_What this task involves_
Pick out all lines with the word "agent" from the records that follow.

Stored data
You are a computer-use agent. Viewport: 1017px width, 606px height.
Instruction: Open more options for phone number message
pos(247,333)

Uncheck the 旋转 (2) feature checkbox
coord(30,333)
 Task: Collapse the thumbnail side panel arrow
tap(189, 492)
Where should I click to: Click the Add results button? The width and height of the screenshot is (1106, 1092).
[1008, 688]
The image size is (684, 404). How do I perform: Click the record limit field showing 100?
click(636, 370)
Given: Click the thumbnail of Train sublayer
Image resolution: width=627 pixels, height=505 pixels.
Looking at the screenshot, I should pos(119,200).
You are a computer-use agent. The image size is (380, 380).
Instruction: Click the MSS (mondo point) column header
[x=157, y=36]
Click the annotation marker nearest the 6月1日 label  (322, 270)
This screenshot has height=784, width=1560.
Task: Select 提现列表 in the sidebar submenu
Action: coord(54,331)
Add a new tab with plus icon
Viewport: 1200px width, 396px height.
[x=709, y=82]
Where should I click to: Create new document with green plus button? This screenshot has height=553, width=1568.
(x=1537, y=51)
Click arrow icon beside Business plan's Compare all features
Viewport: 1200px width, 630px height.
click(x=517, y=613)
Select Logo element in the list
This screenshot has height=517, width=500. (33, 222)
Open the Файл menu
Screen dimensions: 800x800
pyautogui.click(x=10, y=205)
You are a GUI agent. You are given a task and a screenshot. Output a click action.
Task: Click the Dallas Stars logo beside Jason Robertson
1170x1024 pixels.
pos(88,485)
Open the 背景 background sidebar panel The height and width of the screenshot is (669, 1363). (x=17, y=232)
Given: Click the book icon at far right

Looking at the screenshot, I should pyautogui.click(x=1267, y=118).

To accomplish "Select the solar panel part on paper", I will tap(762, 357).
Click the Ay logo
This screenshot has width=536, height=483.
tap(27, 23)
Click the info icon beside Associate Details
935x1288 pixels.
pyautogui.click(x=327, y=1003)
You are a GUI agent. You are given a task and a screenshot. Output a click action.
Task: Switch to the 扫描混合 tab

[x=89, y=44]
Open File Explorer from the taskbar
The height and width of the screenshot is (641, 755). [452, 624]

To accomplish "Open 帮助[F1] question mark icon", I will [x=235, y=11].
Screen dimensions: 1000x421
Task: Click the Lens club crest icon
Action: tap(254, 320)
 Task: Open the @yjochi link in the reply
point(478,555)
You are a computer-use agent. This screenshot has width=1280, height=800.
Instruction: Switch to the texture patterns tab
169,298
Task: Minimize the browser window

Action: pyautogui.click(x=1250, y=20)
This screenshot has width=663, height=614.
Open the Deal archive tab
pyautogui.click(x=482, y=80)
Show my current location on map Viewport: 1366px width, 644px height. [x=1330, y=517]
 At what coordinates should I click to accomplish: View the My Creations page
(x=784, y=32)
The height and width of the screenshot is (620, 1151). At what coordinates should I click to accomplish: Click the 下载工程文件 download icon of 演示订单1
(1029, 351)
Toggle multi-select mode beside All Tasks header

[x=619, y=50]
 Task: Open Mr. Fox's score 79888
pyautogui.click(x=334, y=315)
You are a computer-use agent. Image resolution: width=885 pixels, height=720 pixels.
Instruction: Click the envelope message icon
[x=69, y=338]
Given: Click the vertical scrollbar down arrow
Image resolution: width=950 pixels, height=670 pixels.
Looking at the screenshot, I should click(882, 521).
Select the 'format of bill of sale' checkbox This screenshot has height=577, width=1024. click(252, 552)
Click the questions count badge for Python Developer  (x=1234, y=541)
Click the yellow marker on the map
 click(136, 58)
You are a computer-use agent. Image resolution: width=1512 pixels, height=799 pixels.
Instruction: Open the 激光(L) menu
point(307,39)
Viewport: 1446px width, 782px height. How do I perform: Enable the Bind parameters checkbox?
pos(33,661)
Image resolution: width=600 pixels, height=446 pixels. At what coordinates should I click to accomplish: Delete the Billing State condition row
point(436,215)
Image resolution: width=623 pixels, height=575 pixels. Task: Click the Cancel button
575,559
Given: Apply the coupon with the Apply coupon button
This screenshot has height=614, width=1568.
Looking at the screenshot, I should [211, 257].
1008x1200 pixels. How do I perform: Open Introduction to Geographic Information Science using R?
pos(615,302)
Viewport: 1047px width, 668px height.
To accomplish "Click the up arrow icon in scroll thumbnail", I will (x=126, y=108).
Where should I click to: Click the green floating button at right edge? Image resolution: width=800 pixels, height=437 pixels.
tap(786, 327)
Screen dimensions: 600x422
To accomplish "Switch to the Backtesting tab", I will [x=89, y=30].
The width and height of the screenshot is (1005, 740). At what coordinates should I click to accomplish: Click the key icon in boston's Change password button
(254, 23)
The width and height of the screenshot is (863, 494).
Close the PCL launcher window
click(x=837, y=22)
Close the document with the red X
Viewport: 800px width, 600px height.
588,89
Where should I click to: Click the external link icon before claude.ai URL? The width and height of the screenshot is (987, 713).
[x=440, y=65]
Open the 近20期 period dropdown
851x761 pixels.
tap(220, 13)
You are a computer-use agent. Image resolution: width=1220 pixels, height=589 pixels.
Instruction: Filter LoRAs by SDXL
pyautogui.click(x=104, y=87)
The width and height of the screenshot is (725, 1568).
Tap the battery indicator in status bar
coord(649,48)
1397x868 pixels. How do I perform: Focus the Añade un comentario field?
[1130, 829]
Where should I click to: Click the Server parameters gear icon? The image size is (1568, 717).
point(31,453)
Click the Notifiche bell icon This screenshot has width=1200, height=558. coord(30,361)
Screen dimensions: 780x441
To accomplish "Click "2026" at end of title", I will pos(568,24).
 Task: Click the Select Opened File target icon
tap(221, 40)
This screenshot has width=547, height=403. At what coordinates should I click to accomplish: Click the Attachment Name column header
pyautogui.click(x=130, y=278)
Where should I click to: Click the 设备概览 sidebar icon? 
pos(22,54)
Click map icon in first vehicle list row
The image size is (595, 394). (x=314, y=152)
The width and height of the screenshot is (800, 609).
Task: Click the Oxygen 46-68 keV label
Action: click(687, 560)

_Output_
You are a computer-use agent. Viewport: 1017px width, 606px height.
You are a computer-use agent. The image size is (380, 380).
You are a GUI agent. You are given a task and a screenshot. Output a click action.
You are a GUI agent. You are given a task and a screenshot. Output a click action.
You are a computer-use agent. This screenshot has width=1280, height=800.
You are a computer-use agent. Image resolution: width=885 pixels, height=720 pixels.
You are a computer-use agent. Image resolution: width=1512 pixels, height=799 pixels.
You are a computer-use agent. Image resolution: width=1220 pixels, height=589 pixels.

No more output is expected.